We mainly use this setting to study:

  • stable-prefix alone
  • reduction alone
  • stability + reduction

This answers:

  • how much prompt optimization helps without continual-history pressure

2. Continual

Directory:

Characteristics:

  • all tasks run in one continuous session
  • history accumulates over time
  • this is the setting that exposes the real history-management problem

This setting has two main branches:

  1. reduction baseline line

  2. eviction line

Within continual evaluation, we run both:

  • top-10
  • full

where:

  • top-10 is mainly for fast debugging and curve inspection
  • full is used for final score/token comparisons

Current Benchmark Coverage

The most complete and reliable results currently come from:

  • PinchBench

Another benchmark:

  • ClawEval

has not yet been fully summarized in this README. So the claims below should be interpreted as:

  • PinchBench: current main result line
  • ClawEval: to be added later

Current Results

Full Continual Baseline

Reference baseline:

  • run 10154
  • score: 81.8% (18.8 / 23.0)
  • total tokens: 2,140,641

Full Continual EcoClaw

We ran a batchturn ablation for continual full evaluation:

  • turnbatch=1 -> 10167
  • turnbatch=2 -> 10168
  • turnbatch=3 -> 10169
  • turnbatch=4 -> 10170
  • turnbatch=5 -> 10171

The best current efficiency/quality tradeoff is:

  • run 10169
  • configuration: decoupled + fifo + turnbatch=3
  • score: 85.3% (19.6 / 23.0)
  • total tokens: 1,139,456

Compared with baseline 10154:

  • token reduction: 1,001,185
  • relative reduction: about 46.8%
  • score improvement: 81.8% -> 85.3%

This is the main result we currently stand behind.

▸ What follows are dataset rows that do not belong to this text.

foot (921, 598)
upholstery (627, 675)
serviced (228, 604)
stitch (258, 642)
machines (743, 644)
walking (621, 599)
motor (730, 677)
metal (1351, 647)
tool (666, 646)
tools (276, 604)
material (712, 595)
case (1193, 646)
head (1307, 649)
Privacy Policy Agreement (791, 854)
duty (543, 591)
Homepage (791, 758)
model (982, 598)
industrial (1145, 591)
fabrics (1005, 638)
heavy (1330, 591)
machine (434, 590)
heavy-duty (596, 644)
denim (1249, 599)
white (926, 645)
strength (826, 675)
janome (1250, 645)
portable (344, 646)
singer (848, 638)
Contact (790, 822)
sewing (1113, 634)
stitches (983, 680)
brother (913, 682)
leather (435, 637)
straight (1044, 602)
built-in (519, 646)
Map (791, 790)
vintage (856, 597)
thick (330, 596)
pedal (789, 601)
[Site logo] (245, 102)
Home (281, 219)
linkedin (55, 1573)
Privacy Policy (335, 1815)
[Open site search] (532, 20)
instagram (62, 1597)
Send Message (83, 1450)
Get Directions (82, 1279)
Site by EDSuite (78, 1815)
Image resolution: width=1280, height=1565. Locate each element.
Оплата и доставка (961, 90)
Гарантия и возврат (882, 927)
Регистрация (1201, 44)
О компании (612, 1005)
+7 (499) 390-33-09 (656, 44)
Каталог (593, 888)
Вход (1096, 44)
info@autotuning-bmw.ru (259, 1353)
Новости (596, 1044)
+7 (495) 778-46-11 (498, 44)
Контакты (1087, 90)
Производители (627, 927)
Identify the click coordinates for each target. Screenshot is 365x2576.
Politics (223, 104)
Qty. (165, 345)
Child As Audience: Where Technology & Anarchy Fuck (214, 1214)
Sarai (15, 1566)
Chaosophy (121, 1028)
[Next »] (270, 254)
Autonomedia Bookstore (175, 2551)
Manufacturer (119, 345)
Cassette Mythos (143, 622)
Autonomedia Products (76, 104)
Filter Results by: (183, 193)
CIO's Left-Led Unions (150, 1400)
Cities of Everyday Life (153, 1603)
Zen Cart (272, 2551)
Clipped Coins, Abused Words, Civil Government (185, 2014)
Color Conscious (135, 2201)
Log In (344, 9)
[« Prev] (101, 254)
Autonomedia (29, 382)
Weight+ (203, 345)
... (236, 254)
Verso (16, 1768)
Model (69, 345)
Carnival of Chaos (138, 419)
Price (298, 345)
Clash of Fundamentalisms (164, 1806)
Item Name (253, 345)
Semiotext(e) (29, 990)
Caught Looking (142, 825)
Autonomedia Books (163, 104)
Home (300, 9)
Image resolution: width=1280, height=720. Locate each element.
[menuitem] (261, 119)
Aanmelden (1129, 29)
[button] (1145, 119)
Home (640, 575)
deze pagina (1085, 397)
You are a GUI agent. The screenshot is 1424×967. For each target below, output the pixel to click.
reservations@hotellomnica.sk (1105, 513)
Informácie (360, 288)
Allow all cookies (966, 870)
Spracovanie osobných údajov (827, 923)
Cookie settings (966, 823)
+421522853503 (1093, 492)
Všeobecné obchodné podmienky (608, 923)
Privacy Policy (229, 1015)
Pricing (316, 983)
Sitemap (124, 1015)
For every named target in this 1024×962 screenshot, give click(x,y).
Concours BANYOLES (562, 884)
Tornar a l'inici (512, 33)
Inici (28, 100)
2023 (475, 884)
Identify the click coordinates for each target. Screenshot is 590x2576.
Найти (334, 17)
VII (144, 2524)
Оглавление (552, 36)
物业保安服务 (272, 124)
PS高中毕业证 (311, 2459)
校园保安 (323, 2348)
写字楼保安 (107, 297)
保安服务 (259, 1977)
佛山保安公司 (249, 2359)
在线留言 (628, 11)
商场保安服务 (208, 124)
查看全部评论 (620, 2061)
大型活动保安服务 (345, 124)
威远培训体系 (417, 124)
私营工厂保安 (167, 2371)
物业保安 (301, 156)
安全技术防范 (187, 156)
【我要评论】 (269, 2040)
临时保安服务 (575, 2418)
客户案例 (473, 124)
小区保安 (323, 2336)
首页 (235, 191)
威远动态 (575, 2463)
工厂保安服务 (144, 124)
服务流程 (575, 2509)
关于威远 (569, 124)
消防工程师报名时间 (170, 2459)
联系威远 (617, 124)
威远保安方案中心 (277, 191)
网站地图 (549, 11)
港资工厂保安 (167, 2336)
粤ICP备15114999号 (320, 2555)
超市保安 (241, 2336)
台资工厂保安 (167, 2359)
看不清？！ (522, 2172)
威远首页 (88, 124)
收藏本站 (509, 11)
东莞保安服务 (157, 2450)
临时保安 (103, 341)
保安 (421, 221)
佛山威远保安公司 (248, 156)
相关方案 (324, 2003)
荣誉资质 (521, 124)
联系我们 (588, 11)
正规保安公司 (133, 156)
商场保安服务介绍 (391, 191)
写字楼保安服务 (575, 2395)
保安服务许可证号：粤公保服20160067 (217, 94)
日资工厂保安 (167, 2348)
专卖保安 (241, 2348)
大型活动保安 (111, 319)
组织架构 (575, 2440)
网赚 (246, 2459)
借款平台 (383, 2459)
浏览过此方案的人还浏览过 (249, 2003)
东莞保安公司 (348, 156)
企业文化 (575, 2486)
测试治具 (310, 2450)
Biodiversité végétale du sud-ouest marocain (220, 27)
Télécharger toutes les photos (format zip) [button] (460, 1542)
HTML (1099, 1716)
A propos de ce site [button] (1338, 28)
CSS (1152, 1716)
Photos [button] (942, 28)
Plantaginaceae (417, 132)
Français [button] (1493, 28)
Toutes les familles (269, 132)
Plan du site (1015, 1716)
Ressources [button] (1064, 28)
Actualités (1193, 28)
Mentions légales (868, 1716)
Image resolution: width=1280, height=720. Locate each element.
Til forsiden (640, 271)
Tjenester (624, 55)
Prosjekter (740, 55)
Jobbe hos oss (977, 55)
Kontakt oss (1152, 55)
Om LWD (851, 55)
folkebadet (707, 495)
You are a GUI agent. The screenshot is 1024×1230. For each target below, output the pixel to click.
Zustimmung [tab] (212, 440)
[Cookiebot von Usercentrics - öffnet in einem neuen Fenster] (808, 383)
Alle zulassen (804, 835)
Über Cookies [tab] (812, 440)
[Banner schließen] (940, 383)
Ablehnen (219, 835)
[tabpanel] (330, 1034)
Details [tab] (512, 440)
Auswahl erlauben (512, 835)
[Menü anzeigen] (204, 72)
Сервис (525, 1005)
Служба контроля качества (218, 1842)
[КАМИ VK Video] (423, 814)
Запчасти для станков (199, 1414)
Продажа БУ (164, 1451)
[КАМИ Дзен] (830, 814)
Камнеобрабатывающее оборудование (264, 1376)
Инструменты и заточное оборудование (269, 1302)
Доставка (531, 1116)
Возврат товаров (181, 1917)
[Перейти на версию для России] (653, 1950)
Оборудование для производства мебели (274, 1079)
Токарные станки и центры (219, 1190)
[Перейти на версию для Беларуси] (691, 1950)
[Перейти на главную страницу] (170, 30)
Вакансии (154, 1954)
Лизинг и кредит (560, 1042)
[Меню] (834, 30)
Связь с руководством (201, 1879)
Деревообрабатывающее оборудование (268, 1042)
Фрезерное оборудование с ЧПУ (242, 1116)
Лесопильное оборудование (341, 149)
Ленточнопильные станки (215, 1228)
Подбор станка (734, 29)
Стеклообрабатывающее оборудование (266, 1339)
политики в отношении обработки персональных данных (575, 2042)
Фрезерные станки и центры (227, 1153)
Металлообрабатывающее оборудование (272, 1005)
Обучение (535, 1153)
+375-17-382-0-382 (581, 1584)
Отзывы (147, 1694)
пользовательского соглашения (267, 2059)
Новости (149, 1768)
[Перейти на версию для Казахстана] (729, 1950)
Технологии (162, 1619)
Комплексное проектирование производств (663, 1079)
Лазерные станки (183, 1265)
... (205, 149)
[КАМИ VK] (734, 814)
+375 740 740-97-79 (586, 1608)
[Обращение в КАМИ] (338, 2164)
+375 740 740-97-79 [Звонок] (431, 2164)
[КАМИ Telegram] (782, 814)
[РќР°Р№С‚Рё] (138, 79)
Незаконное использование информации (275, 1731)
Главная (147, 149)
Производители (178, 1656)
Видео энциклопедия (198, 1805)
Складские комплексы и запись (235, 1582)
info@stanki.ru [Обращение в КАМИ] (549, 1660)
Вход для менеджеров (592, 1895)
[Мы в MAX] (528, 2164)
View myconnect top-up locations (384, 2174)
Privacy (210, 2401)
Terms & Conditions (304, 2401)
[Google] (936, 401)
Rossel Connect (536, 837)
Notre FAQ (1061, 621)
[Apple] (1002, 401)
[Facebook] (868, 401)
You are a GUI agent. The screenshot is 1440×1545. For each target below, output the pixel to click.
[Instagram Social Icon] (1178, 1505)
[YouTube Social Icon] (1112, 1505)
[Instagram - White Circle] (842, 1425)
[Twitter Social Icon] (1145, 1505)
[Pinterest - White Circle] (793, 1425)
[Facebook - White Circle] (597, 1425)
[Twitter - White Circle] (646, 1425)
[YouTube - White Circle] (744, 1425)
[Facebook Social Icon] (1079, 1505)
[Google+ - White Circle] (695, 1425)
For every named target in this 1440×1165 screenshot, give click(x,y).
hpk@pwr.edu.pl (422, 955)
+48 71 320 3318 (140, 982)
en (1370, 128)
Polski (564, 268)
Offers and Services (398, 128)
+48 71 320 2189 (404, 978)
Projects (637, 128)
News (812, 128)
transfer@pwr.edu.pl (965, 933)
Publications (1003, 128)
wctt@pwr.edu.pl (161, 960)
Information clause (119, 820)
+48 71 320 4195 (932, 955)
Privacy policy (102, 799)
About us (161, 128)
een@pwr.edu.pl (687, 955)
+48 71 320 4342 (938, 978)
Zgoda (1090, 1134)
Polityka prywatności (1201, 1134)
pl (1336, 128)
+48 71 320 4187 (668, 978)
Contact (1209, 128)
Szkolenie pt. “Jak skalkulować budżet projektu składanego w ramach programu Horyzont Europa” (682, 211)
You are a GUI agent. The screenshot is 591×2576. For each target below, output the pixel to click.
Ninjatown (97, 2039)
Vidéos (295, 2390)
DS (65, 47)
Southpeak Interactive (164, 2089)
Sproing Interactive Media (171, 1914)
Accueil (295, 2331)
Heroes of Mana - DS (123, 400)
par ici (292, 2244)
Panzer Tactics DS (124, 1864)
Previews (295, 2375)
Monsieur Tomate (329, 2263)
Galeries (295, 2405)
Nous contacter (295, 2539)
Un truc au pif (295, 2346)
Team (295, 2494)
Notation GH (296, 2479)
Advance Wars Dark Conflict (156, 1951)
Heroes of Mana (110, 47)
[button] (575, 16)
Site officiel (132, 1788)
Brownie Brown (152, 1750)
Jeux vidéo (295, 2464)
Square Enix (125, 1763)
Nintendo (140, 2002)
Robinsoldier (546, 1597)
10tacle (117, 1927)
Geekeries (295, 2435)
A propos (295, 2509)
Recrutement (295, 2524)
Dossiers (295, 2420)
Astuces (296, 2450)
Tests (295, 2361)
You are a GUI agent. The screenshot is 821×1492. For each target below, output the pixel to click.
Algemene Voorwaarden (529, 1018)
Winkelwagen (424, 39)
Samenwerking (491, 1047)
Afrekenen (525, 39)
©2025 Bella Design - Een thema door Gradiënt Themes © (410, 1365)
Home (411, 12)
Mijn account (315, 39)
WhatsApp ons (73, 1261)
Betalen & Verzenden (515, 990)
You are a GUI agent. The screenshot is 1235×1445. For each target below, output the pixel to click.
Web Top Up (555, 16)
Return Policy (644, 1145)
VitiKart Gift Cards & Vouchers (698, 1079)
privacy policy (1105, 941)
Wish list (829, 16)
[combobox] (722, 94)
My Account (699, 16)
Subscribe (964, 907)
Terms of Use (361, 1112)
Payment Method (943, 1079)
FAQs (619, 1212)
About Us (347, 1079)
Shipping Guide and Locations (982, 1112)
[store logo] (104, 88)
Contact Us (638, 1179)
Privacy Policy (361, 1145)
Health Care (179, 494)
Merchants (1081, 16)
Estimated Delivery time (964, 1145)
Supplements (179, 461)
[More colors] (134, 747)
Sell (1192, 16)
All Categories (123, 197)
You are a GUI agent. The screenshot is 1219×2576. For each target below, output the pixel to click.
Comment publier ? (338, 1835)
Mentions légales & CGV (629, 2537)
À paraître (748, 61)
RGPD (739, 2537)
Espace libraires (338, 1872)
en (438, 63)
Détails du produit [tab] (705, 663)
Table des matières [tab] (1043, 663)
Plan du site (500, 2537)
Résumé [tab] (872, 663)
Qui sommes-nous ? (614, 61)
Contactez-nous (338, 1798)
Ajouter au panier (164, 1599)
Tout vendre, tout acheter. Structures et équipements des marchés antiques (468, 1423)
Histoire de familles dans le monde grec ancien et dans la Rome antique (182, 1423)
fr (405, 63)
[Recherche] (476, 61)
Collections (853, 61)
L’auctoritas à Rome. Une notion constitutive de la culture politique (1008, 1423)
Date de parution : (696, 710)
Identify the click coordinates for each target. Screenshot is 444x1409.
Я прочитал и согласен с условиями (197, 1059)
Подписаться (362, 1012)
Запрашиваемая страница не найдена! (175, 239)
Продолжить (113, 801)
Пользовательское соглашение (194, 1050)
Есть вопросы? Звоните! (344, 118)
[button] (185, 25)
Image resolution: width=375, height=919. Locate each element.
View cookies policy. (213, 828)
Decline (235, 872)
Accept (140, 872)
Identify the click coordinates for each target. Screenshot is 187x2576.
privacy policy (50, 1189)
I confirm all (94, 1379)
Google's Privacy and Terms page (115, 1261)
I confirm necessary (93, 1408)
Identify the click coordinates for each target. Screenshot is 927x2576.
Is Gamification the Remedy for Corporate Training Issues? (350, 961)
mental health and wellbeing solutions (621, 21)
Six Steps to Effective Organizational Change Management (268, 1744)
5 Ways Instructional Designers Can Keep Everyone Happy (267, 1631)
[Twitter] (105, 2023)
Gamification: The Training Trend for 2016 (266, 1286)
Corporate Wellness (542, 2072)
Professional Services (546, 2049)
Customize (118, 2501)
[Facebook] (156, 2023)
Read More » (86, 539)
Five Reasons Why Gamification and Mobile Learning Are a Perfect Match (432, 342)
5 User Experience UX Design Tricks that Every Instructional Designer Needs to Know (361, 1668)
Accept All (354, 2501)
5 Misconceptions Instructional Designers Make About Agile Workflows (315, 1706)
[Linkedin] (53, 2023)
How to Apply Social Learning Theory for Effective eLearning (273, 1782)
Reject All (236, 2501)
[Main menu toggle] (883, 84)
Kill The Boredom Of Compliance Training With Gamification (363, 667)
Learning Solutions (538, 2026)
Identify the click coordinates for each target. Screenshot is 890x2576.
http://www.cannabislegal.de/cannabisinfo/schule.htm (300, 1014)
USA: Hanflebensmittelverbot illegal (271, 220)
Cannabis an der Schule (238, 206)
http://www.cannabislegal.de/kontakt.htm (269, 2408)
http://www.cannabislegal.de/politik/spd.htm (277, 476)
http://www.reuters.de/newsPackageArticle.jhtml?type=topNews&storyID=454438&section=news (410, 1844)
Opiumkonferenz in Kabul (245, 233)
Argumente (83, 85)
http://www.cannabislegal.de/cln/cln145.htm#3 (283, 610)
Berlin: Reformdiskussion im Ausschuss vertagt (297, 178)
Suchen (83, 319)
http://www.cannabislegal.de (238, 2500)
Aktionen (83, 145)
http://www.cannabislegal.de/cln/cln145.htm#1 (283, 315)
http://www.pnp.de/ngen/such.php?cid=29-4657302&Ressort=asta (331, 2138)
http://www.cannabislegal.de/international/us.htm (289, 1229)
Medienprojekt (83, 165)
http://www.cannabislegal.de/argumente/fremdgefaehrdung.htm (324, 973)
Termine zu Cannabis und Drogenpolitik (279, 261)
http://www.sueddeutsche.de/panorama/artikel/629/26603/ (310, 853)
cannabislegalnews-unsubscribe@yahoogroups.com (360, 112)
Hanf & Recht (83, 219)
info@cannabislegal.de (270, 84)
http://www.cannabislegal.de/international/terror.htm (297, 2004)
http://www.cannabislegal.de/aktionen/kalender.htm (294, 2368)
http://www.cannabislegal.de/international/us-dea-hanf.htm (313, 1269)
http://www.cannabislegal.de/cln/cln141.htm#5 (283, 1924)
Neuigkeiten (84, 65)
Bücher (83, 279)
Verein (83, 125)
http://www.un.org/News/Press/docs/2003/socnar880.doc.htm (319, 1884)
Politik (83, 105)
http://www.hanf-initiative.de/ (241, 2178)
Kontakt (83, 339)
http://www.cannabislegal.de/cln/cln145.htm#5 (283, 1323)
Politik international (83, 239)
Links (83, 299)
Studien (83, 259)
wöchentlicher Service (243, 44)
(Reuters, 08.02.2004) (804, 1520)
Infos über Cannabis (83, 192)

Accuracy-Oriented Reference

We also observed:

  • run 10170
  • turnbatch=4
  • score: 86.0%
  • total tokens: 1,990,529

So:

  • turnbatch=4 is a useful accuracy-oriented reference
  • but it is not the best efficiency operating point

Why EcoClaw Saves Tokens Compared with Baseline

Relative to the baseline, EcoClaw reduces token cost in four concrete ways:

  1. old tasks no longer remain in canonical history indefinitely
  2. oversized tool outputs are slimmed or persisted before dominating future prompts
  3. stable-prefix handling improves cache reuse continuity
  4. decoupled eviction avoids the prompt churn and cache-locality damage seen in the earlier coupled variant

So the gains do not come from a single compression trick. They come from combining:

  • cache stability
  • local reduction
  • task-aware eviction

Current Scope

Included in this README:

  • stable-prefix
  • reduction
  • tool-result persistence
  • task-state estimator
  • decoupled FIFO eviction

Not included in this README:

  • live compaction runtime
  • compaction result claims
  • future lifecycle-aware reduction redesigns

Repository Layout

Key directories:

  • experiments/
    benchmark harness, task definitions, and experiment scripts

  • scripts/
    commonly used launch scripts

  • results/
    structured benchmark outputs

  • save/
    archived runs and generated artifacts

  • docs/
    bench-side notes, bug reports, and cleanup records


Reading Guide

For a quick understanding of the project:

  1. this README
  2. architecture notes under EcoClaw/docs/architecture/
  3. docs/experiments/estimator-eviction-decoupling.md
  4. the main scripts under scripts/

Current Takeaway

At this stage, the main conclusion is straightforward:

  • naive continual history replay is too expensive
  • pure coupled eviction is unstable
  • decoupled + fifo is more controllable
  • stable-prefix + reduction + task-aware eviction can cut total tokens by nearly half on full continual runs while maintaining or improving benchmark score

That is the current core value proposition of EcoClaw.